Egal, ob das in getriebener Westernstimmung der potentiell größte Murder by Death Hit sein könnte (‚I Always Knew‚) oder gutmütig am Erbe von Oasis vorbeistampft (‚All in Vein‚), ob man mafiagelernte Revuenummern vorm inneren Auge zum bösen Beat vorbeiziehen sieht (‚Ghost Town‚), The Rakes den praktisch selben Song bereits als ‚We Are All Animals‚ schon besser veröffentlicht haben (‚Bad Mood‚) oder man sich ohnedies nur uninspiriert beim eigenen Debüt bedient (‚Change of Heart Pt. 2′) – immer geht das nach kurzer Begrüßung sofort ins Ohr, führt auf die Tanzfläche und lässt nur dort vergessen, dass im Grunde jeder einzelne Song auf ‚Come of Age‚ zu lang geraten ist und so selbst innerhalb seiner kurzen Grenzen ermüdend wirken kann.

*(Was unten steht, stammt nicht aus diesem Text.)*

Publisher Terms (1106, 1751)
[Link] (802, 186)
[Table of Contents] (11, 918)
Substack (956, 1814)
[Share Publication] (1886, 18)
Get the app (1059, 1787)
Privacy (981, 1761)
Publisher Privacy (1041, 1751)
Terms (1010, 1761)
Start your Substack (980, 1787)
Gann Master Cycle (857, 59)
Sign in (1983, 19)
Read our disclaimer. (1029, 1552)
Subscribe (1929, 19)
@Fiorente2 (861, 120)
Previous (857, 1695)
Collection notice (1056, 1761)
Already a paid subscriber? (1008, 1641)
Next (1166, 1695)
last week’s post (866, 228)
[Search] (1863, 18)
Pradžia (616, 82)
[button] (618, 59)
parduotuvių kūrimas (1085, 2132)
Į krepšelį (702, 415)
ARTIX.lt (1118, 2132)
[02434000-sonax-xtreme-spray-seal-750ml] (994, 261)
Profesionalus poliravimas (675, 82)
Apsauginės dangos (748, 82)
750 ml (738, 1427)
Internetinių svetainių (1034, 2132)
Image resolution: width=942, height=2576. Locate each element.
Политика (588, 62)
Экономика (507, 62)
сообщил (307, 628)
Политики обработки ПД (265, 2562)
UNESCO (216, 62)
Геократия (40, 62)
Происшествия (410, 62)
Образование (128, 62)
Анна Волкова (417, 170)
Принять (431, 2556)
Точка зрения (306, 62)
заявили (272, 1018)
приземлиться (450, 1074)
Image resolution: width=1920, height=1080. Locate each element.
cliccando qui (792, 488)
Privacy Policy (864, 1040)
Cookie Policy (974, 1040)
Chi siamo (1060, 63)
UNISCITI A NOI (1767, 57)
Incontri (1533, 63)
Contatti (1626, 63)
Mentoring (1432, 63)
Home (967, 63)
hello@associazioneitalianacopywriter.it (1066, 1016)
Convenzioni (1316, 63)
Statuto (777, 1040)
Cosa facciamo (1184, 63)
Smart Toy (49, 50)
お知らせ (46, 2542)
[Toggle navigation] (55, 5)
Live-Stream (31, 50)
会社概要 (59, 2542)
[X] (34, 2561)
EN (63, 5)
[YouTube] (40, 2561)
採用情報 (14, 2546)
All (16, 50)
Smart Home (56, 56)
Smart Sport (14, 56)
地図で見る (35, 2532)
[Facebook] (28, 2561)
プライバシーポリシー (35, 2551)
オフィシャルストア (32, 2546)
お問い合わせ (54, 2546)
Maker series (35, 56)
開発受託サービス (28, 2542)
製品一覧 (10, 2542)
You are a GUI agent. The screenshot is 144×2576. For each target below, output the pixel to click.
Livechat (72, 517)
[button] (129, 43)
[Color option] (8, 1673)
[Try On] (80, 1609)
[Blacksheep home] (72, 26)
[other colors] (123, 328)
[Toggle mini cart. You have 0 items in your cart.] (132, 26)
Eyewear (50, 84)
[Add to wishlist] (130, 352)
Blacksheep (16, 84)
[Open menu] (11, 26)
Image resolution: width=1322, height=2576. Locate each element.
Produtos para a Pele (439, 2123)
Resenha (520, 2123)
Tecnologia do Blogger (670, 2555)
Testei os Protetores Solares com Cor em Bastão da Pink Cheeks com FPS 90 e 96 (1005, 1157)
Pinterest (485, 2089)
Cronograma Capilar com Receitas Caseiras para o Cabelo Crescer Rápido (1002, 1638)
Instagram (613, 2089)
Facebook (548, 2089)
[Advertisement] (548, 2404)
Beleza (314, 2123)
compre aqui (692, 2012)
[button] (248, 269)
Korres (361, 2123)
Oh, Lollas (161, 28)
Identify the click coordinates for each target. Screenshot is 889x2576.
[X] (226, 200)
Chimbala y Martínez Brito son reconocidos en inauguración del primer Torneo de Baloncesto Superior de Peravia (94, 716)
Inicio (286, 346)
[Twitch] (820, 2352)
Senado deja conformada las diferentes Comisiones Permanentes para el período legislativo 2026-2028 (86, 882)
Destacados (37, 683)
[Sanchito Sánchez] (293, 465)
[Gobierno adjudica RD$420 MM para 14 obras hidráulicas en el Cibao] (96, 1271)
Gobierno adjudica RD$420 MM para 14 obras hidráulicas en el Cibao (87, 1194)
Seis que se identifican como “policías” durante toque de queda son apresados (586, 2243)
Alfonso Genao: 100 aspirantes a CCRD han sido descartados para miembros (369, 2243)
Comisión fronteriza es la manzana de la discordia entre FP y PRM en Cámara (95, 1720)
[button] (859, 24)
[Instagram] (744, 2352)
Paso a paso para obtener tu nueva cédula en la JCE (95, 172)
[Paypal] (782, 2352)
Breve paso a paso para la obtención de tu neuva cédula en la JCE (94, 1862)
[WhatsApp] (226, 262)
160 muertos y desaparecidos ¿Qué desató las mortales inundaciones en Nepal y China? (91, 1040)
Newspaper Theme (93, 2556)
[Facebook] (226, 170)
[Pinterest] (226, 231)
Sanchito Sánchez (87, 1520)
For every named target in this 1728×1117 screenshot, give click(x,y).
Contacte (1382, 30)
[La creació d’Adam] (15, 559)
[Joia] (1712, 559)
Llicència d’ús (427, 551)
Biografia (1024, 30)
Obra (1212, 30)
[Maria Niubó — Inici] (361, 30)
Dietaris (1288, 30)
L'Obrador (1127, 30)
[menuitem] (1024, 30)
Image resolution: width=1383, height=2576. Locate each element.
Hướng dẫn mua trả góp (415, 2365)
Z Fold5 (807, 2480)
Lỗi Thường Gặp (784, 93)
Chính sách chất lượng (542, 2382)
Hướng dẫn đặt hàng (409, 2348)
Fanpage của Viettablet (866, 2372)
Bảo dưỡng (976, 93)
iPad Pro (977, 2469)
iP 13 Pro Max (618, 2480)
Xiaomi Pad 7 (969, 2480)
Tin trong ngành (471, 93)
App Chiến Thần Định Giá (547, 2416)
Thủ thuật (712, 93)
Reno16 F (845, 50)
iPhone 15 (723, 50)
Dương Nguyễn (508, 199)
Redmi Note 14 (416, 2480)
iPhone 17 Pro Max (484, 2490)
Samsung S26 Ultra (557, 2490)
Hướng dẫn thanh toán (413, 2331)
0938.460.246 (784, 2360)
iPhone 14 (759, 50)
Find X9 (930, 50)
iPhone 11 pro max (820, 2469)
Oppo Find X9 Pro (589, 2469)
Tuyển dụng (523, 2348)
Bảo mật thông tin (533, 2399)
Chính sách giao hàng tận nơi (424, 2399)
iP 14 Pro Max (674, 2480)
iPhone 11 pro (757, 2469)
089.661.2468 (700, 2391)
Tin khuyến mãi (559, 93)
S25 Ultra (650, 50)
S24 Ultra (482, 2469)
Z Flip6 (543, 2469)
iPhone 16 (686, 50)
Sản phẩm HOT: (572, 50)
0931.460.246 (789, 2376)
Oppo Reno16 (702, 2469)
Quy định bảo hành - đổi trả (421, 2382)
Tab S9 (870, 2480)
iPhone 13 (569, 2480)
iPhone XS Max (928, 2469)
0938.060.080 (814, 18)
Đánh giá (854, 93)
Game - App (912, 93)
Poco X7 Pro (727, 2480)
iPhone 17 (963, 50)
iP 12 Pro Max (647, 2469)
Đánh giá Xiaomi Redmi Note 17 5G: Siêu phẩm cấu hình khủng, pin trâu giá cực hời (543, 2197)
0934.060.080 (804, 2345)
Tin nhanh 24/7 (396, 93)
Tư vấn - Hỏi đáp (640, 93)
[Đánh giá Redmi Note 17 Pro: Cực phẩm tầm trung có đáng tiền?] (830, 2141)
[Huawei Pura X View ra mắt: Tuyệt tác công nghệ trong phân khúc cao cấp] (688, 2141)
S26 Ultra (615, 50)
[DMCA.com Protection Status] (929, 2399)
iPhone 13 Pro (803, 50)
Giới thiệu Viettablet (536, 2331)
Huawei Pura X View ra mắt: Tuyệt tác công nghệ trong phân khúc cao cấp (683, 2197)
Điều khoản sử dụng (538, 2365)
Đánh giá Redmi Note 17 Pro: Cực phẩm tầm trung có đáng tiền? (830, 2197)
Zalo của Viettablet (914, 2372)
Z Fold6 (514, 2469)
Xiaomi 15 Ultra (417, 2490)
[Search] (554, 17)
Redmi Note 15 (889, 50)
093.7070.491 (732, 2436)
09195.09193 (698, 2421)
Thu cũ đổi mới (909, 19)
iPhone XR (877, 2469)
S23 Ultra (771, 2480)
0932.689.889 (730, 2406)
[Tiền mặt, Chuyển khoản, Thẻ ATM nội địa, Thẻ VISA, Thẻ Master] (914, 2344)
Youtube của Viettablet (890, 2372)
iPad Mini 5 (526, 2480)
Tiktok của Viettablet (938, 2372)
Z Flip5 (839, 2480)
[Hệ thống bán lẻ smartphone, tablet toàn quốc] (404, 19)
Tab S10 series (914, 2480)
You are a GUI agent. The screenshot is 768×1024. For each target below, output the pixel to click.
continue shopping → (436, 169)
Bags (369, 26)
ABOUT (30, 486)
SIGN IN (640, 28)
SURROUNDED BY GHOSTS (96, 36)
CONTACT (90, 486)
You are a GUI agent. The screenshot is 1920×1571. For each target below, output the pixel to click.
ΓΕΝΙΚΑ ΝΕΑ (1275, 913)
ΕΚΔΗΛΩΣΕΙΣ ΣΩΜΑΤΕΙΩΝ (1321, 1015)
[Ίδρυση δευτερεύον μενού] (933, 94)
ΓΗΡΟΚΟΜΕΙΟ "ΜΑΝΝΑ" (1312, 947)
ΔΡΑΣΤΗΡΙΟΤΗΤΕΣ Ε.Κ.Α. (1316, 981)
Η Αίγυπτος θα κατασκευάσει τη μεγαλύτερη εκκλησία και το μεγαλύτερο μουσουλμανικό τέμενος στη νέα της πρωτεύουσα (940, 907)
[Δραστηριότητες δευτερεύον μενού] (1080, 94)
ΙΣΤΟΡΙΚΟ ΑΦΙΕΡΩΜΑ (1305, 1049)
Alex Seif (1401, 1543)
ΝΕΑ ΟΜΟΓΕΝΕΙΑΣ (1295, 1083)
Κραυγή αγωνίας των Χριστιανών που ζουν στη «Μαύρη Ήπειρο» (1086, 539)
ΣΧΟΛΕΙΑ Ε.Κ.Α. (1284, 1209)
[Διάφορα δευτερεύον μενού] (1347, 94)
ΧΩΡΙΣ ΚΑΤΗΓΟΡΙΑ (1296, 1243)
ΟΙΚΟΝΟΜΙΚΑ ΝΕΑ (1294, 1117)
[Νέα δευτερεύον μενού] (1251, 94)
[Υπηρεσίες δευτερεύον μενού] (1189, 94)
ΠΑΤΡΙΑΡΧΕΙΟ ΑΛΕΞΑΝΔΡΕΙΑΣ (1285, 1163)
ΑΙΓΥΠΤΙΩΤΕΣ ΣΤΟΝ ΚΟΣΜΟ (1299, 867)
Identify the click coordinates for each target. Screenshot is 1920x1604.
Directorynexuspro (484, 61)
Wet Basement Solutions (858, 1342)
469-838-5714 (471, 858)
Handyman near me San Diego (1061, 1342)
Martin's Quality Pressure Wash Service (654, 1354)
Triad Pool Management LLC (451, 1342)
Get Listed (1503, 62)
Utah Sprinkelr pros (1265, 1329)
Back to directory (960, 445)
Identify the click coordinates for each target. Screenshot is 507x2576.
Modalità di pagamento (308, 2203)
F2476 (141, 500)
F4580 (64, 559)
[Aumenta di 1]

Das fällt bei den beliebigsten Momenten wie der Blur-Verneigung ‚Aftershave Ocean‚ relativ schwer ins Gewicht, ist hingegen bei melancholisch zurückgeschraubten Nummern wie dem bedächtigen Beziehungsabgesang ‚Weirdo‚ (womit sich The Vaccines gar einen ambitioniert danebengehenden Aufguss von ‚Wetsuit‚ gönnen) oder dem hymnischen, abrupt und ungesättigt zurücklassenden ‚Lonely World‚ kein Beinbruch. ‚Come of Age‚ ist damit im Gesamten – vielleicht auch erschreckenderweise – selbst im direkten Vergleich zu ‚What Did You Expect From The Vaccines?‚ ein risikoloses Unterfangen geworden, dass die Frage vom Vorgänger auf Sicht beantworten könnte: kurzatmige Konsenshits für den Indierock am laufenden Band, denen Tiefgang und langanhaltende Substanz eventuell ohnedies nicht gut bekommen würden.